California disaster history
County pages for California, ordered by declaration count and backed by the FEMA datasets described in the brief.
Counties with the most declarations
These are the county pages most likely to match long-tail “county + disaster history” searches.
Latest county-level events
CANYON FIRE
WILDFIRES AND STRAIGHT-LINE WINDS
EATON FIRE
HURST FIRE
PALISADES FIRE
FRANKLIN FIRE
MOUNTAIN FIRE
BRIDGE FIRE
AIRPORT FIRE
BRIDGE FIRE
BOYLES FIRE
LINE FIRE
BOREL FIRE
PARK FIRE
PARK FIRE
HAWARDEN FIRE
FRENCH FIRE
THOMPSON FIRE
SEVERE WINTER STORMS, TORNADOES, FLOODING, LANDSLIDES, AND MUDSLIDES
SEVERE WINTER STORMS, TORNADOES, FLOODING, LANDSLIDES, AND MUDSLIDES
SEVERE WINTER STORMS, TORNADOES, FLOODING, LANDSLIDES, AND MUDSLIDES
SEVERE WINTER STORMS, TORNADOES, FLOODING, LANDSLIDES, AND MUDSLIDES
SEVERE WINTER STORMS, TORNADOES, FLOODING, LANDSLIDES, AND MUDSLIDES
FEMA disaster context for California
California has 1,650 county-level FEMA disaster declarations spread across 58 counties. The most common declaration type is fire. Across all counties, FEMA datasets track $19.4B in combined public and individual assistance obligations.

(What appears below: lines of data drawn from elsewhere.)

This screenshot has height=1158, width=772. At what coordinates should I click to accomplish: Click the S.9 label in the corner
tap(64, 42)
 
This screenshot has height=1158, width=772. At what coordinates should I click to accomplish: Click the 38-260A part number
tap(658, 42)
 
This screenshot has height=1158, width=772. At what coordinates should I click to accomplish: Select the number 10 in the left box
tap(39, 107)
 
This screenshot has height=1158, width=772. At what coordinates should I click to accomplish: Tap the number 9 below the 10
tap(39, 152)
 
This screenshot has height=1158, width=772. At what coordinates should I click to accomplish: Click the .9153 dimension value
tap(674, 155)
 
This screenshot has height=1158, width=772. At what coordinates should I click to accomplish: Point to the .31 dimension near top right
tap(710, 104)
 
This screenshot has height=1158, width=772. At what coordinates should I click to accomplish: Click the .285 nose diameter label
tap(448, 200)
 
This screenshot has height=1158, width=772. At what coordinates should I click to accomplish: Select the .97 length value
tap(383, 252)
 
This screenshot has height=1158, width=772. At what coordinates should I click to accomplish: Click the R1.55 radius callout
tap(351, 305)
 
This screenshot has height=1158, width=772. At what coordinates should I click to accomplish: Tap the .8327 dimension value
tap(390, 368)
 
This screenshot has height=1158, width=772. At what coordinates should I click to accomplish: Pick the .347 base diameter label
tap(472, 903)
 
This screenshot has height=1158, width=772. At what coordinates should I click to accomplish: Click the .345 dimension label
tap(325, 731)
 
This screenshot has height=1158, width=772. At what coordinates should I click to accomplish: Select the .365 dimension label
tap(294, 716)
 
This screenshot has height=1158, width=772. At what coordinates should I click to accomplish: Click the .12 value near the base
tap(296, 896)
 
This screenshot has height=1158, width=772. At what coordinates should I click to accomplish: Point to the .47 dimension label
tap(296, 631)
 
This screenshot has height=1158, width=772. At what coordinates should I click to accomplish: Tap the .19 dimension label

The counties with the heaviest disaster history are Los Angeles County (88 declarations), Riverside County (65), and San Bernardino County (61). Each county page breaks down the timeline, hazard mix, spending categories, and flood insurance signals for that specific area.
Declaration counts reflect how often FEMA formally declared a disaster or emergency affecting a county — not the total number of natural events. A single hurricane can generate declarations across dozens of counties and multiple states. The county pages linked above show the per-county detail behind these state-level totals.